L’image de la Porsche qui décolle est spectaculaire. Une grosse frayeur ?
“J’étais deuxième derrière le proto Porsche. Une fois en l’air, j’ai réalisé que j’allais me faire mal. Ce qui est dur, c’est de subir car tu es passager de la sortie. Quand la voiture est retombée après le 360 degrés, ça n’a pas été très violent contrairement au choc avec le rail.”
Vous sortez indemne ?
“L’os du coude droit avait touché la coque, ce qui a occasionné une fêlure. Le choc était là aussi plutôt psychologique. Une semaine plus tard, nous étions à Homestead où une autre auto s’est envolée. La confiance n’était plus vraiment là. A Road Atlanta, le décollage n’a pas prévenu. Il y avait un petit dos d’âne mais des autos j’en ai piloté des tas. Je me suis raidi et j’ai tenu le volant bien droit. Avec Monza, ces deux sorties sont les plus importantes de ma carrière en Endurance.”
Vous avez connu une grosse sortie en monoplace en F3000 (la vidéo a été vue plus d’un million de fois)…

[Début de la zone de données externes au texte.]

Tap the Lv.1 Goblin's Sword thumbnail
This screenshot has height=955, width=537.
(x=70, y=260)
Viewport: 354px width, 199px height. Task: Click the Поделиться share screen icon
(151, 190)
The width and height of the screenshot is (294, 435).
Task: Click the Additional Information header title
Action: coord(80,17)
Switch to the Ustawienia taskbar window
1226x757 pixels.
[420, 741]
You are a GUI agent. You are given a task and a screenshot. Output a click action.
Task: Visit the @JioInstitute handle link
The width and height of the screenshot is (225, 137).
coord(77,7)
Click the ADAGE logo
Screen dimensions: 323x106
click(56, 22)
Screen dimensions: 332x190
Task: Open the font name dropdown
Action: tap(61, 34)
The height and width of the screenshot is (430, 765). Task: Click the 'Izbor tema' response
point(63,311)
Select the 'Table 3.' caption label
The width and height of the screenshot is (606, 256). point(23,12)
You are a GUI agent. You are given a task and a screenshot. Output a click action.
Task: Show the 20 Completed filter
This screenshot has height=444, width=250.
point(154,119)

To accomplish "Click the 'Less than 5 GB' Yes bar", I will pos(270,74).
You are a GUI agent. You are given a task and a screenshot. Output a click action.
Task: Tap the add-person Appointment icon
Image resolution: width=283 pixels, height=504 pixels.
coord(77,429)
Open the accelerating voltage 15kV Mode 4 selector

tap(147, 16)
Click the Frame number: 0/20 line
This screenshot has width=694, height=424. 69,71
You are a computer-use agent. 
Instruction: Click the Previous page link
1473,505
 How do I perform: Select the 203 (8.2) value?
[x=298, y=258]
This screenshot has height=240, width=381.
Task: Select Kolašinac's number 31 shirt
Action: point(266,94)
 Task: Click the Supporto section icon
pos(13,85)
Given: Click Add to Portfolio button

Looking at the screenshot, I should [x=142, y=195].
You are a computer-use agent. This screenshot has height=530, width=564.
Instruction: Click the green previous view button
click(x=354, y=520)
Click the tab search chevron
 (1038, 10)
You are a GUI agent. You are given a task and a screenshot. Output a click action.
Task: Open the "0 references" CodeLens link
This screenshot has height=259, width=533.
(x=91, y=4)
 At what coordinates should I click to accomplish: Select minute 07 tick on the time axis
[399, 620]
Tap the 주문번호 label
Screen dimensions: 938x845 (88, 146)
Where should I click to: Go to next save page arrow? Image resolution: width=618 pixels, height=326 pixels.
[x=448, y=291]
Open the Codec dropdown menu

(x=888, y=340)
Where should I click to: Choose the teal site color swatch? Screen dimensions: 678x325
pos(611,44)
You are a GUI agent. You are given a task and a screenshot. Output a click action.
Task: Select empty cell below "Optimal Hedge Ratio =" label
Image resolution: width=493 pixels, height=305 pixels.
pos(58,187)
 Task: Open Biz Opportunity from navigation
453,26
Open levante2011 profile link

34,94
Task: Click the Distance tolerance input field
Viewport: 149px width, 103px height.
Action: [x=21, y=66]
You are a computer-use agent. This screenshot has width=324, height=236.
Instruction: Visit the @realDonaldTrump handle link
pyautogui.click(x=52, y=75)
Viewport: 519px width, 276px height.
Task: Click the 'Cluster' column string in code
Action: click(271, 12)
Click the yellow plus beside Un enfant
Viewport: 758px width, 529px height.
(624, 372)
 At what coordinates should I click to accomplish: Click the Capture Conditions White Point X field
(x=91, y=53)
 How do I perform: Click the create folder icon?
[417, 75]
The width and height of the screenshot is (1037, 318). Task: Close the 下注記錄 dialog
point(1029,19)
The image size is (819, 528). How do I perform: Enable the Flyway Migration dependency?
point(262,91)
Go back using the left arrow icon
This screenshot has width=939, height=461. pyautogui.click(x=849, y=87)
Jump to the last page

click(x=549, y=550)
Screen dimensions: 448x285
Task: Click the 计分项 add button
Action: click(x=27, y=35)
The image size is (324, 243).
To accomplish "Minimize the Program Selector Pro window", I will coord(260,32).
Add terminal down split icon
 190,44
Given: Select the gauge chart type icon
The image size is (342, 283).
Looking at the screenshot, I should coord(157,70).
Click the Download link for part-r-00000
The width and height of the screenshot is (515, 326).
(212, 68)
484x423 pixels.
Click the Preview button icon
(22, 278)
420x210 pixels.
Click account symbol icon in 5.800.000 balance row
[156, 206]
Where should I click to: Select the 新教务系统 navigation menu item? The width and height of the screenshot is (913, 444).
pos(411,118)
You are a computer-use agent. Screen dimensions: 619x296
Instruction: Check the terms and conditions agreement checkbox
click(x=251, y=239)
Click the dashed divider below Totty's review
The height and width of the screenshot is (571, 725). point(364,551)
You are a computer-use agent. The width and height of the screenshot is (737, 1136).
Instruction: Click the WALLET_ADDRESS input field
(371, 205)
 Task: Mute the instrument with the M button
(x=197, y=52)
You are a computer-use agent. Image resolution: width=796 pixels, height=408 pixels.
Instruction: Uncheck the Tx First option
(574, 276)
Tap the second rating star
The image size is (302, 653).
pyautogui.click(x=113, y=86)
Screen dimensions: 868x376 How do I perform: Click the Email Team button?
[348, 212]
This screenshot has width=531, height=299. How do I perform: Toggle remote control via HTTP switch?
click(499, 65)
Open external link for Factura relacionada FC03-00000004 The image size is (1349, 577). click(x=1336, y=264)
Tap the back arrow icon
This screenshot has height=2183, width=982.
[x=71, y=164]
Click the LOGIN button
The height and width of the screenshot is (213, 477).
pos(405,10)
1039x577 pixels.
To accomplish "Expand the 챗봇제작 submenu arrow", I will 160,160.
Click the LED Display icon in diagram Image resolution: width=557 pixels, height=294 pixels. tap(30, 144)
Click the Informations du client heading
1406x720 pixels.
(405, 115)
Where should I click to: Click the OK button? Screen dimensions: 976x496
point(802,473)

“C’était à Vallelunga en 1987. J’avais fait la pole et j’étais derrière Stefano Modena. Cette fois, c’est la suspension qui a cassé. Là, il m’a fallu plusieurs semaines pour m’en remettre avec un petit traumatisme et une compression au niveau des jambes.”
Revenons en Endurance. Vous devez aussi beaucoup à la solidité des autos ?
“Dans ces deux accidents, je pilotais pour un constructeur. Les autos sont tellement bien conçues qu’on ne pense pas à l’accident. La pire des choses pour un pilote est de subir un accident. Quand tu sors, les conséquences peuvent être très graves. Une rupture de frein ou la casse d’un porte-moyeu peuvent être lourdes de conséquences.”
Vous venez du monde de la moto donc vous êtes rompu aux sorties ?
“J’ai connu de grosses blessures dans mes années moto. Très jeune, j’ai connu de longues périodes de convalescence avant de remonter dessus.”
Durant votre carrière, vous suiviez un entraînement sportif intensif ?
“Les programmes sportifs m’ont sauvé. J’étais très rigoureux dans la récupération physique et mentale. Être performant ne demande pas que de tourner le volant. Il faut être à l’écoute et réactif. Tu vois vite les pilotes qui sont affutés. Généralement, je voyais un ou deux préparateurs et les équipes disposaient d’un kiné. Si tu es fort mentalement, le physique suit.”
Une sortie vous a fait réfléchir ?
“En 2002, lors de mes dernières 24 Heures du Mans, je roulais sur une Audi R8 du Team Goh. Durant les essais, mon aileron arrière s’est cassé avant la première chicane. Je me suis envolé, mais je suis retombé sur les roues. Là, tu commences à réfléchir. C’est aussi une question de motivation et de projet. C’est à ce moment-là que je me suis dit qu’il fallait arrêter.”
Aller contre ce que l’on veut est malsain ?
“Il y a une chose primordiale pour un pilote : si tu montes dans une voiture de course avec la peur, tu ne seras pas performant. Je n’ai jamais voulu me retrouver dans cette situation. Si la peur te gagne au volant, il faut arrêter. Certes, tu peux te faire des chaleurs au volant, mais courir avec la peur au ventre, c’est non.”
Dans votre rôle en WEC, vous êtes forcément amener à parler de sécurité…
“Je suis toutes les extractions, ce qui fait que je peux voir l’évolution des habitacles au fil des ans. C’est quelque chose qui m’a frappé. Tu regardes une 905 et un prototype actuel, tu vois tout de suite la différence. J’ai eu la chance de rouler dans deux LMP1 modernes (Porsche et Audi, ndlr), pas une fois je me suis dit que j’allais sortir de la piste. J’étais même un peu frustré car ça s’est vite arrêté (rire). Ce fut tout de même un privilège d’essayer ces deux LMP1 à une heure d’intervalle.”
Les choses ont bien évolué ?
“Déjà, nous avions des boîtes de vitesses manuelles même si la Peugeot 905 ‘Supercopter’ avait les palettes au volant, ce qui pour nous était le confort absolu. De nos jours, on ne sait plus ce qu’est un surrégime. Un pilote peut difficilement casser un moteur. Il n’y a plus de tableau de bord car tout est sur le volant. Le nombre de boutons a fortement augmenté.”